:: What the task requires ::
Swap "GUI agent" for "desktop agent" wherever it occurs in the records below, and leave everything else unchanged.

:: Information supplied ::
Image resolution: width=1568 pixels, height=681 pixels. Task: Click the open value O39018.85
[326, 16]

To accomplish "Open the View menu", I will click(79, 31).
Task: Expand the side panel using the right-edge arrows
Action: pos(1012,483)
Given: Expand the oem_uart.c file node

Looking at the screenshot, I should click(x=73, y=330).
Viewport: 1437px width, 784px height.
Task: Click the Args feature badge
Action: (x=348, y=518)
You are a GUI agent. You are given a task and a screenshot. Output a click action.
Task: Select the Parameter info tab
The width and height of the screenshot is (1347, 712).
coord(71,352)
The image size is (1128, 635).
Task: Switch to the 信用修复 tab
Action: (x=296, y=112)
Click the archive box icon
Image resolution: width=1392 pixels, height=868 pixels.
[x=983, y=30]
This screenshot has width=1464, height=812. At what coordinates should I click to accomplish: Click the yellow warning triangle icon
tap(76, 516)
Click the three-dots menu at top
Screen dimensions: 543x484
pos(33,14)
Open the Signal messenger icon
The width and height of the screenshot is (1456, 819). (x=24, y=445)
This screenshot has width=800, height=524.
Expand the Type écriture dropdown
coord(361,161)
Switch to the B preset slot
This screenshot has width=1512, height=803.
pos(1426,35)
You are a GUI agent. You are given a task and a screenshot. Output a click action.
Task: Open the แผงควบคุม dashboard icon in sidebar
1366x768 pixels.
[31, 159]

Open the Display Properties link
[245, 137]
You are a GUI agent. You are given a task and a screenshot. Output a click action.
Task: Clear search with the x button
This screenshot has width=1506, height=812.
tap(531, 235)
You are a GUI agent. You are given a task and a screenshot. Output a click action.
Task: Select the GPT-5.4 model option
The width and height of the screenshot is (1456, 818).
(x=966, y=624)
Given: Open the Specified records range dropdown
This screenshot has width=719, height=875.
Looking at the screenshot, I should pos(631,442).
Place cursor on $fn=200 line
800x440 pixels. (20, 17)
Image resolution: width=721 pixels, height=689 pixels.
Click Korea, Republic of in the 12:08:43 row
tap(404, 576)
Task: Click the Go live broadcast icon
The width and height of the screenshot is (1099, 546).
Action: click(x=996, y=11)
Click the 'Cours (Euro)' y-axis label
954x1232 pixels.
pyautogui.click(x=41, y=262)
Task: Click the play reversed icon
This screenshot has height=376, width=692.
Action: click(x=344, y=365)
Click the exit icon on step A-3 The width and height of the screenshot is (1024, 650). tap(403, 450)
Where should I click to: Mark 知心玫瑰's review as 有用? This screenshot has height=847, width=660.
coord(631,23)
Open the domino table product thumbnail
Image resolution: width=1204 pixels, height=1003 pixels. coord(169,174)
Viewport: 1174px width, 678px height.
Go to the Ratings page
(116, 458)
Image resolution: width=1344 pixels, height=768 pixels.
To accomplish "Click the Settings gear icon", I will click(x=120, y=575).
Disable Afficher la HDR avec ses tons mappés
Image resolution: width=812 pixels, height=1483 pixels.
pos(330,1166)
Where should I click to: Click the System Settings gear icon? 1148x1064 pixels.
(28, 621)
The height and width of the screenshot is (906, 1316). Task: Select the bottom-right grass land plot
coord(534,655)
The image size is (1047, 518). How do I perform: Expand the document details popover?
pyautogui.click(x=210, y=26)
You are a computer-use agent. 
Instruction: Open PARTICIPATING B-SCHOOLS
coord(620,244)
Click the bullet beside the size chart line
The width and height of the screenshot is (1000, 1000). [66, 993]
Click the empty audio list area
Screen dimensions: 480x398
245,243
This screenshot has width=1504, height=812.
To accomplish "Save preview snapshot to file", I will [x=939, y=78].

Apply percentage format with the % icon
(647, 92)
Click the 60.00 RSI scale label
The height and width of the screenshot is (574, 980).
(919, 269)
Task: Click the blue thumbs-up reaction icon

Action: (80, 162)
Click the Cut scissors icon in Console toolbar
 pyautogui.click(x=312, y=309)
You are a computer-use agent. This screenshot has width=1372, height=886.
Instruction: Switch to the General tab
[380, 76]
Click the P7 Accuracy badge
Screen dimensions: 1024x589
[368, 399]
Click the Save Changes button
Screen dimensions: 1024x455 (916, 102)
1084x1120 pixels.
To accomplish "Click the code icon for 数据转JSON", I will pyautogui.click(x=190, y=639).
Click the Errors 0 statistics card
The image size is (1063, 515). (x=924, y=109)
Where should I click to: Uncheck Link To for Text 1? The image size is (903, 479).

:: Answer to the task ::
Image resolution: width=1568 pixels, height=681 pixels. Task: Click the open value O39018.85
[326, 16]

To accomplish "Open the View menu", I will click(79, 31).
Task: Expand the side panel using the right-edge arrows
Action: pos(1012,483)
Given: Expand the oem_uart.c file node

Looking at the screenshot, I should click(x=73, y=330).
Viewport: 1437px width, 784px height.
Task: Click the Args feature badge
Action: (x=348, y=518)
You are a desktop agent. You are given a task and a screenshot. Output a click action.
Task: Select the Parameter info tab
The width and height of the screenshot is (1347, 712).
coord(71,352)
The image size is (1128, 635).
Task: Switch to the 信用修复 tab
Action: (x=296, y=112)
Click the archive box icon
Image resolution: width=1392 pixels, height=868 pixels.
[x=983, y=30]
This screenshot has width=1464, height=812. At what coordinates should I click to accomplish: Click the yellow warning triangle icon
tap(76, 516)
Click the three-dots menu at top
Screen dimensions: 543x484
pos(33,14)
Open the Signal messenger icon
The width and height of the screenshot is (1456, 819). (x=24, y=445)
This screenshot has width=800, height=524.
Expand the Type écriture dropdown
coord(361,161)
Switch to the B preset slot
This screenshot has width=1512, height=803.
pos(1426,35)
You are a desktop agent. You are given a task and a screenshot. Output a click action.
Task: Open the แผงควบคุม dashboard icon in sidebar
1366x768 pixels.
[31, 159]

Open the Display Properties link
[245, 137]
You are a desktop agent. You are given a task and a screenshot. Output a click action.
Task: Clear search with the x button
This screenshot has width=1506, height=812.
tap(531, 235)
You are a desktop agent. You are given a task and a screenshot. Output a click action.
Task: Select the GPT-5.4 model option
The width and height of the screenshot is (1456, 818).
(x=966, y=624)
Given: Open the Specified records range dropdown
This screenshot has width=719, height=875.
Looking at the screenshot, I should pos(631,442).
Place cursor on $fn=200 line
800x440 pixels. (20, 17)
Image resolution: width=721 pixels, height=689 pixels.
Click Korea, Republic of in the 12:08:43 row
tap(404, 576)
Task: Click the Go live broadcast icon
The width and height of the screenshot is (1099, 546).
Action: click(x=996, y=11)
Click the 'Cours (Euro)' y-axis label
954x1232 pixels.
pyautogui.click(x=41, y=262)
Task: Click the play reversed icon
This screenshot has height=376, width=692.
Action: click(x=344, y=365)
Click the exit icon on step A-3 The width and height of the screenshot is (1024, 650). tap(403, 450)
Where should I click to: Mark 知心玫瑰's review as 有用? This screenshot has height=847, width=660.
coord(631,23)
Open the domino table product thumbnail
Image resolution: width=1204 pixels, height=1003 pixels. coord(169,174)
Viewport: 1174px width, 678px height.
Go to the Ratings page
(116, 458)
Image resolution: width=1344 pixels, height=768 pixels.
To accomplish "Click the Settings gear icon", I will click(x=120, y=575).
Disable Afficher la HDR avec ses tons mappés
Image resolution: width=812 pixels, height=1483 pixels.
pos(330,1166)
Where should I click to: Click the System Settings gear icon? 1148x1064 pixels.
(28, 621)
The height and width of the screenshot is (906, 1316). Task: Select the bottom-right grass land plot
coord(534,655)
The image size is (1047, 518). How do I perform: Expand the document details popover?
pyautogui.click(x=210, y=26)
You are a computer-use agent. 
Instruction: Open PARTICIPATING B-SCHOOLS
coord(620,244)
Click the bullet beside the size chart line
The width and height of the screenshot is (1000, 1000). [66, 993]
Click the empty audio list area
Screen dimensions: 480x398
245,243
This screenshot has width=1504, height=812.
To accomplish "Save preview snapshot to file", I will [x=939, y=78].

Apply percentage format with the % icon
(647, 92)
Click the 60.00 RSI scale label
The height and width of the screenshot is (574, 980).
(919, 269)
Task: Click the blue thumbs-up reaction icon

Action: (80, 162)
Click the Cut scissors icon in Console toolbar
 pyautogui.click(x=312, y=309)
You are a computer-use agent. This screenshot has width=1372, height=886.
Instruction: Switch to the General tab
[380, 76]
Click the P7 Accuracy badge
Screen dimensions: 1024x589
[368, 399]
Click the Save Changes button
Screen dimensions: 1024x455 (916, 102)
1084x1120 pixels.
To accomplish "Click the code icon for 数据转JSON", I will pyautogui.click(x=190, y=639).
Click the Errors 0 statistics card
The image size is (1063, 515). (x=924, y=109)
Where should I click to: Uncheck Link To for Text 1? The image size is (903, 479).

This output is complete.